Extracted gene identifiers were mapped to their corresponding chromosomes based on the chromosome number embedded in the identifier. For each abstract, we computed chromosome-level counts of unique gene mentions. These counts were then aggregated across the entire corpus to generate chromosome-level summaries.

To examine temporal trends, publication years were parsed from PubMed metadata and used to group gene mentions by year.
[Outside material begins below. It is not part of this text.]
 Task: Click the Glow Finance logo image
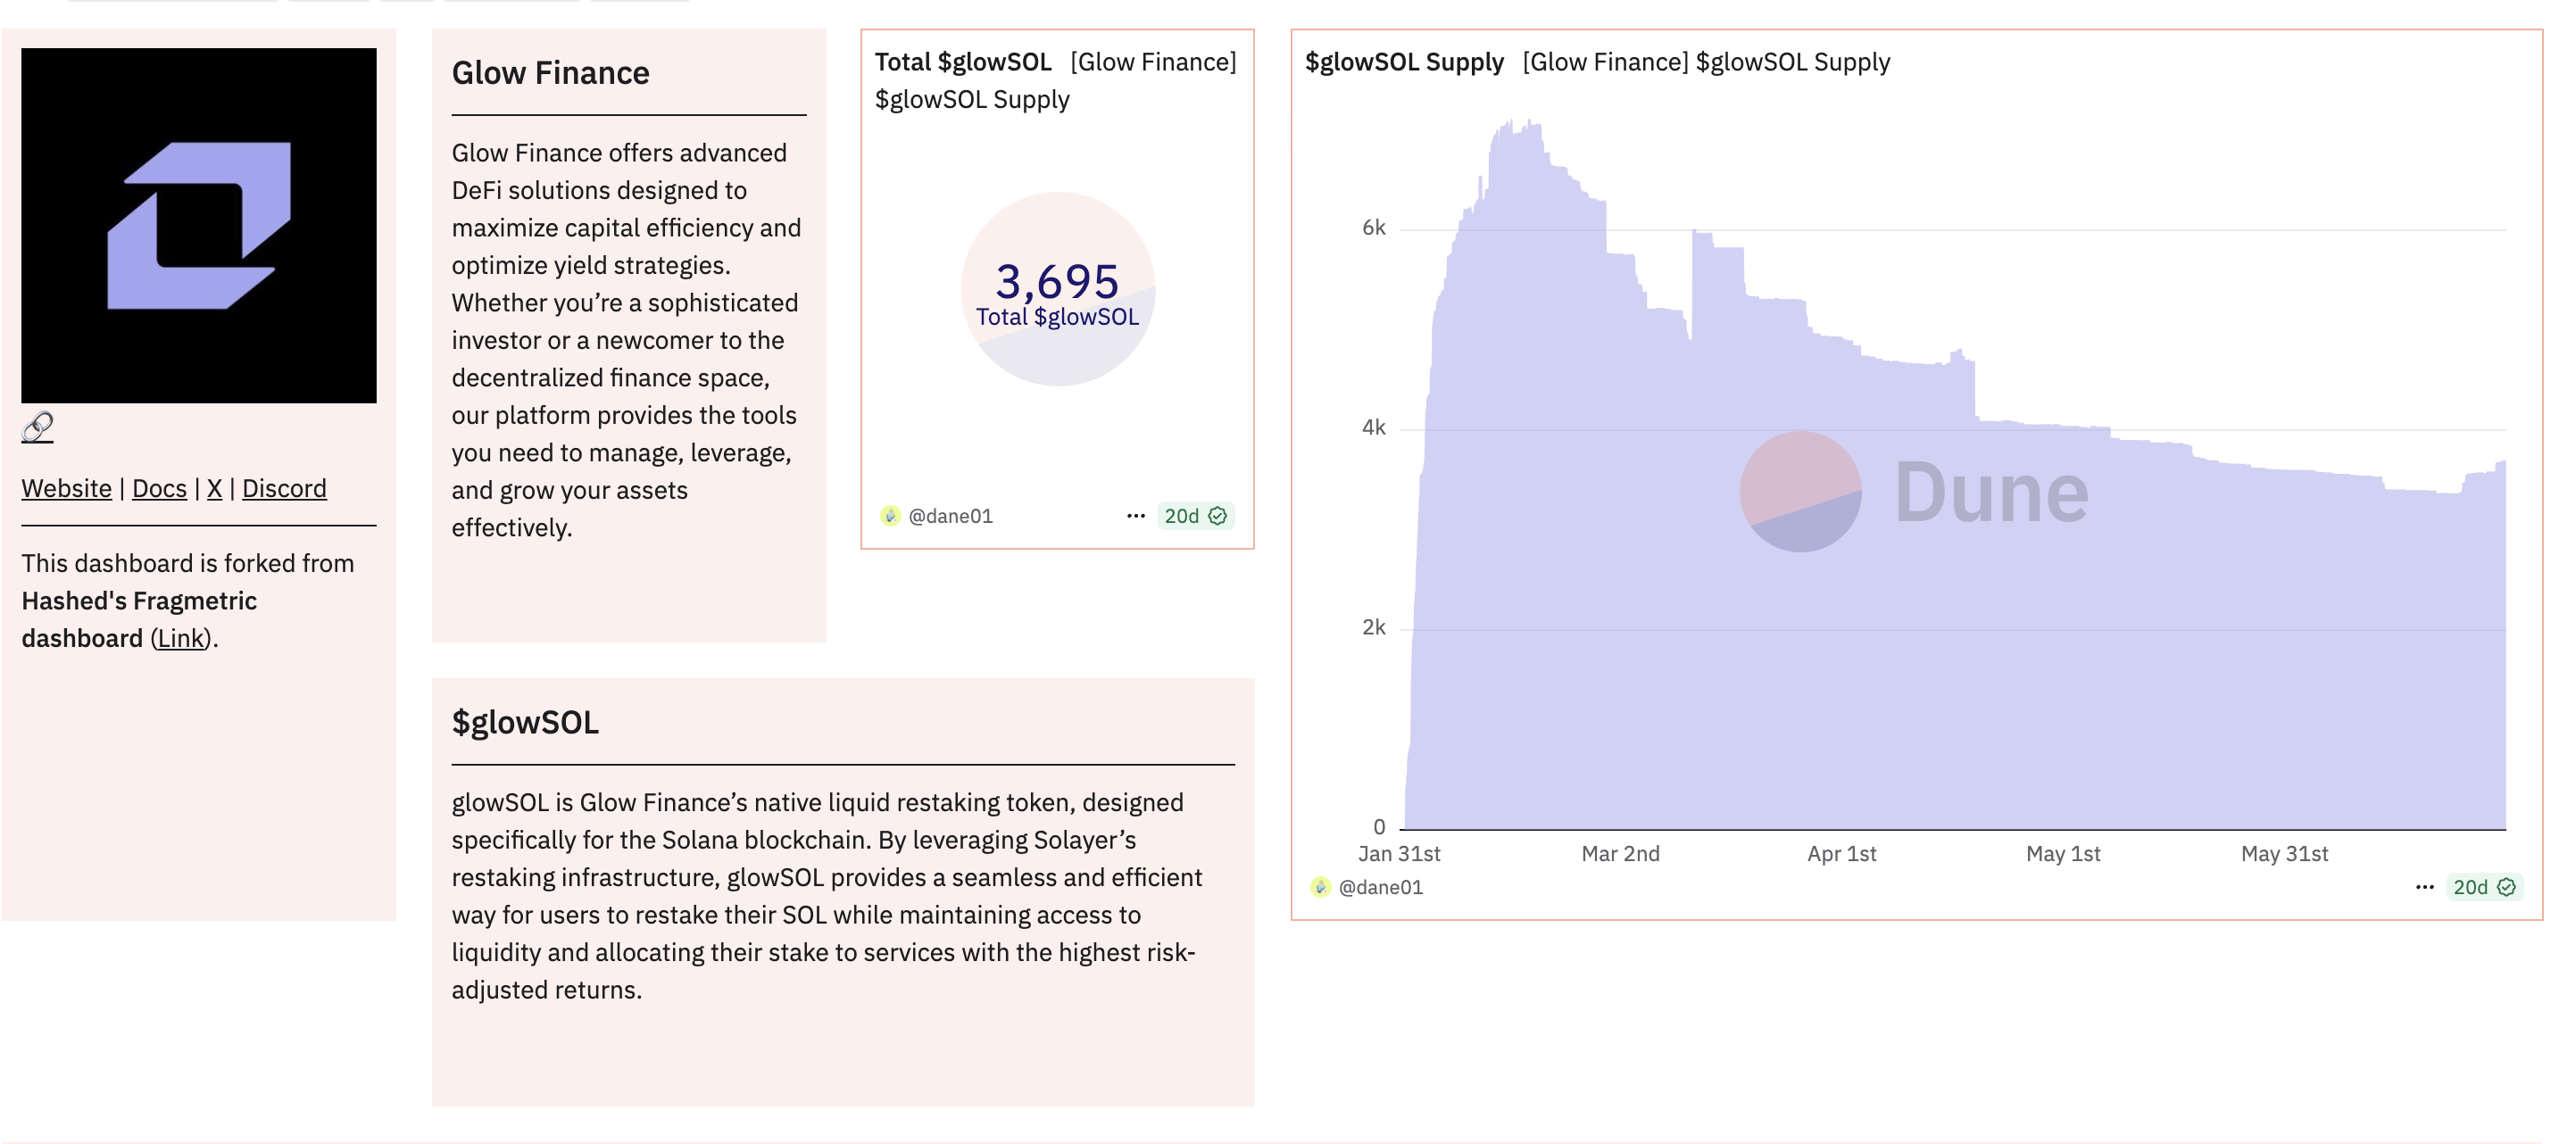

All analyses were performed in Python (v3.10) [42] using Jupyter notebooks (v8.6 [43], with data stored in CSV and pickle formats to ensure reproducibility. Data processing and aggregation were performed using the Pandas library (v2.2) [44], while visualization of results—including histograms, bar charts, and heatmaps—was carried out using Matplotlib (v3.10) [45] and seaborn (v0.13) [46]. The use of open-source tools ensured reproducibility and transparency of the analytical workflow.

5. Conclusions

This study presents, to our knowledge, one of the first chromosome-resolved, large-scale rule-based text mining analyses of soybean gene mentions in the biomedical literature. By systematically mining two decades of PubMed abstracts for standardized Glyma gene identifiers, we provide a quantitative overview of how soybean genes are reported across chromosomes within studies using standardized Glyma identifiers reported within studies using standardized Glyma identifiers across chromosomes and how reporting patterns have evolved over time.
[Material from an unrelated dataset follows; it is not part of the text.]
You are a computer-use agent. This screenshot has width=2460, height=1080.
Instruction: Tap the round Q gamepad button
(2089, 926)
Our results reveal three key findings: (i) soybean research remains largely gene-centric at the abstract level, with most studies focusing on one or a small number of genes; (ii) substantial chromosome-level disparities exist in gene reporting, indicating non-random research emphasis across the soybean genome; and (iii) a small subset of genes dominates the literature, while the majority of annotated genes remain infrequently mentioned. Together, these patterns highlight both the concentration and the uneven distribution of research attention within soybean genomics.

Beyond soybean specifically, this work demonstrates the utility of transparent, rule-based text mining approaches for large-scale bibliometric analyses in plant science. By leveraging standardized gene nomenclature and reproducible pipelines, similar analyses can be readily extended to other crop species or comparative genomic contexts. As genomic resources continue to expand, literature-scale mining approaches may play an increasingly important role in identifying research trends, uncovering understudied genomic regions, and informing strategic priorities in crop improvement research.

Limitations and Future Work

This study has several limitations that should be considered when interpreting the results. First, the analysis was restricted to PubMed abstracts rather than full-text articles. Although abstracts typically summarize the principal findings of a study, additional gene mentions may appear in full-text sections, or methodological descriptions that were not captured in this analysis. Consequently, the reported frequencies likely represent conservative estimates of total gene reporting in the literature.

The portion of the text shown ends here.